━━ DATASET RECORDS

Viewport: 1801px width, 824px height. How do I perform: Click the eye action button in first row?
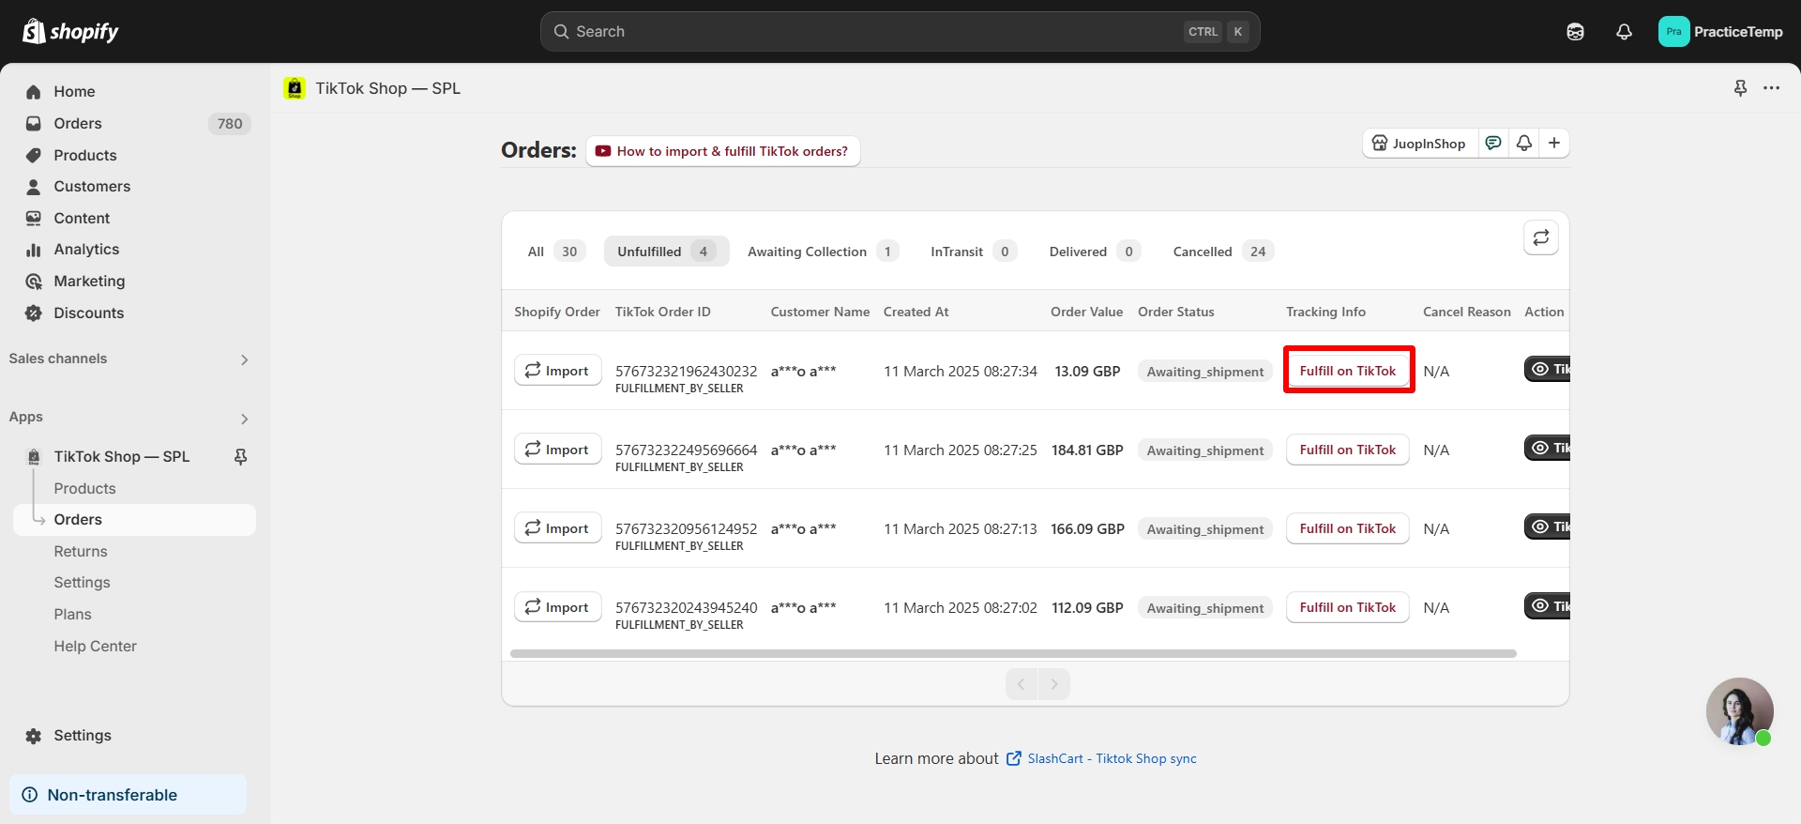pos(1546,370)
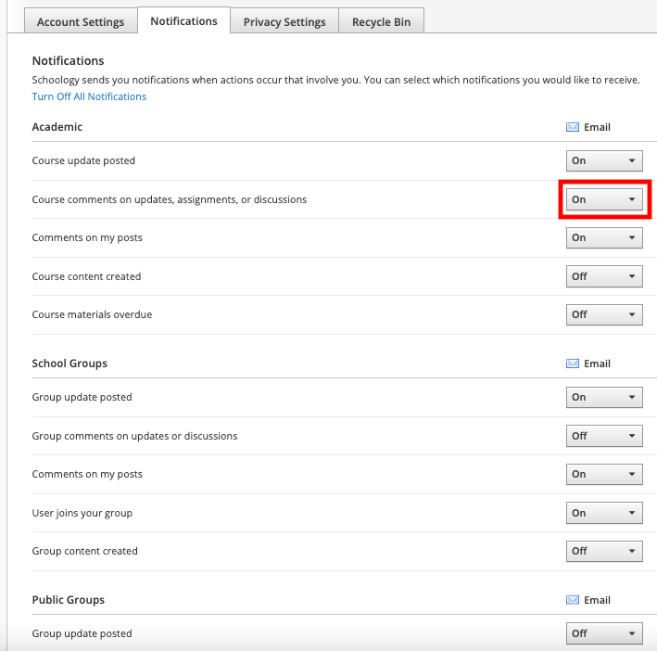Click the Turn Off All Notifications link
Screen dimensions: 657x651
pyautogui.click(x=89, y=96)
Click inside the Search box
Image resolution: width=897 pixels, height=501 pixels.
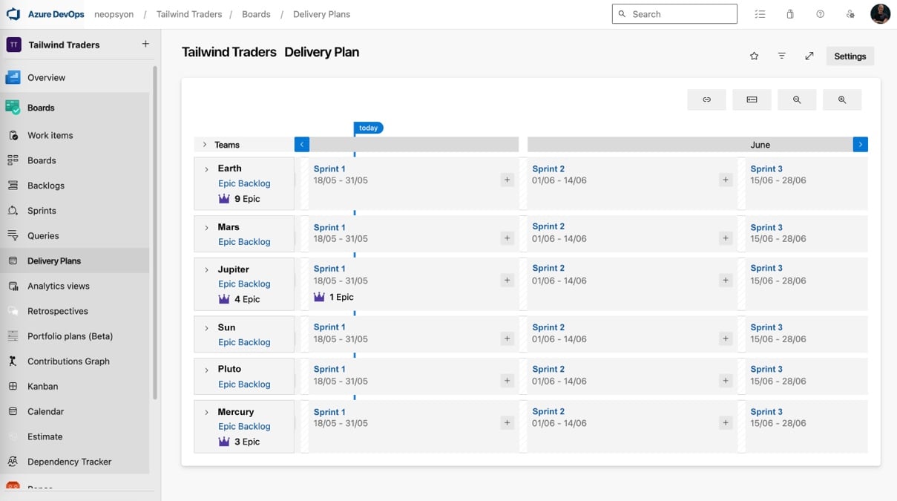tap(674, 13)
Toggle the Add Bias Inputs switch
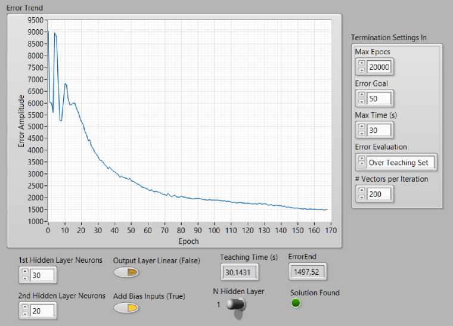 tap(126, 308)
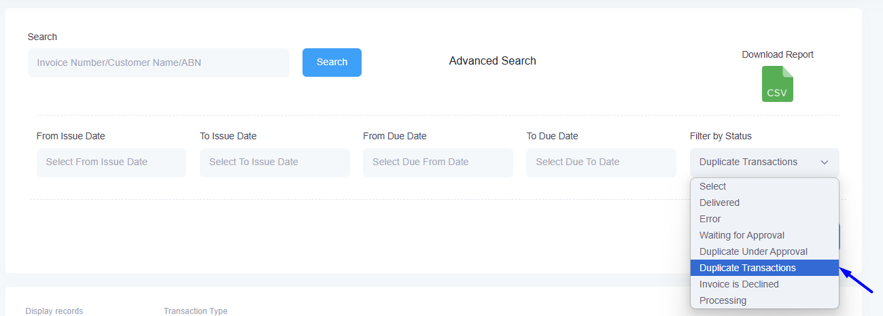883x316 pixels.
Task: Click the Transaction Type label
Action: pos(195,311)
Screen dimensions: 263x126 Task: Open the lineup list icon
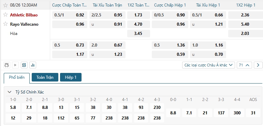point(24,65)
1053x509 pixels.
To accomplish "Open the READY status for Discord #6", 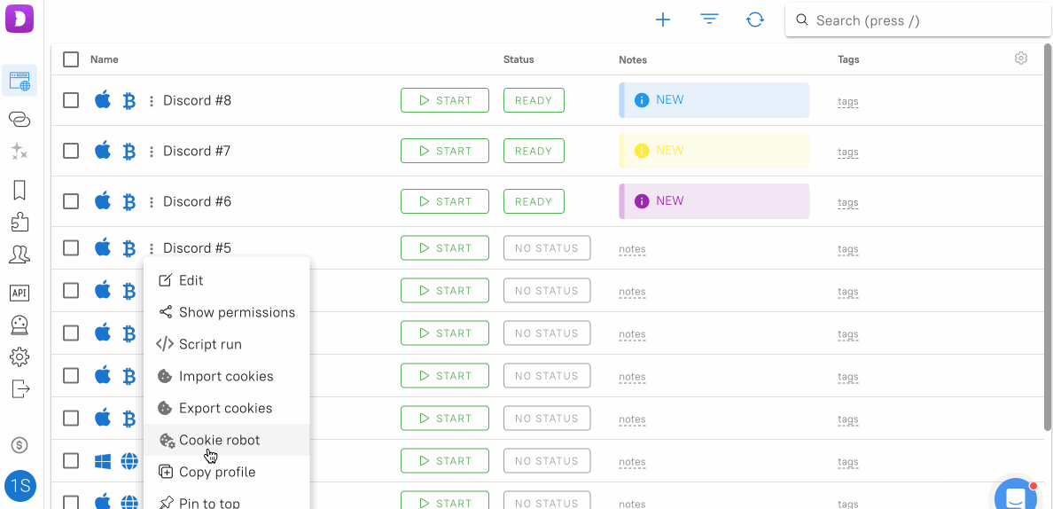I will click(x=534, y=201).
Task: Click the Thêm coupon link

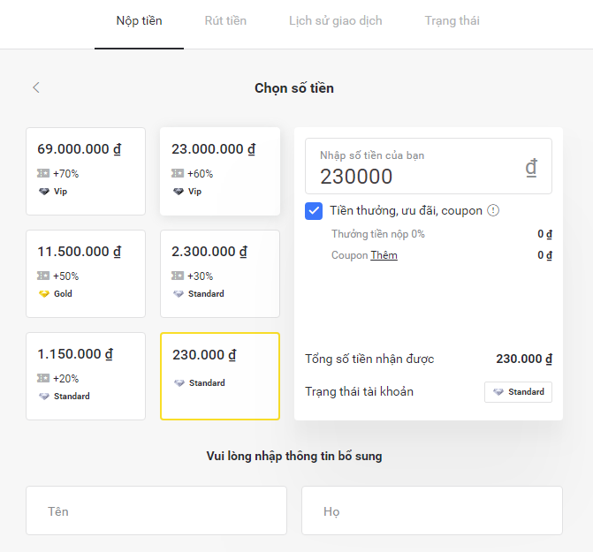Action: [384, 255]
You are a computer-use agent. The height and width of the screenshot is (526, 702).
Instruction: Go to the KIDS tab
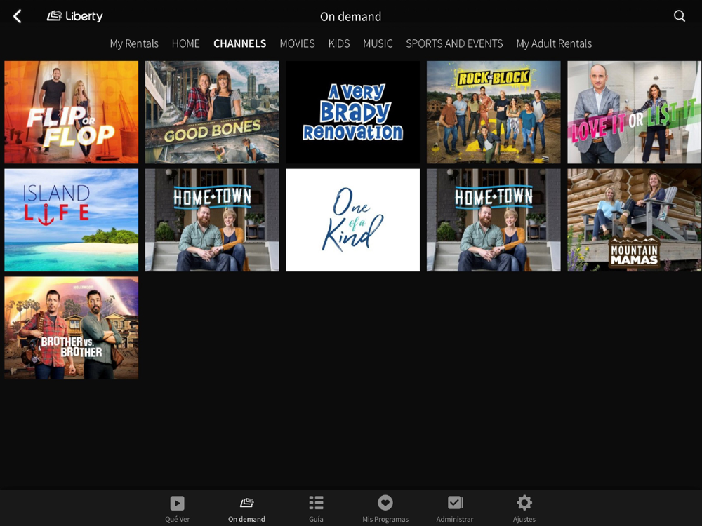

━━━━

◆ TRY IT ◆
Omit every picture, and please return the entries exactly from the first line through the line with "Click inside the Search box", both included.

◆ SOLUTION FOR THIS TASK ◆
Viewport: 1801px width, 824px height. How do I perform: Click the eye action button in first row?
pos(1546,370)
Click the Turn Off All Notifications link
Screen dimensions: 657x651
pyautogui.click(x=89, y=96)
Click inside the Search box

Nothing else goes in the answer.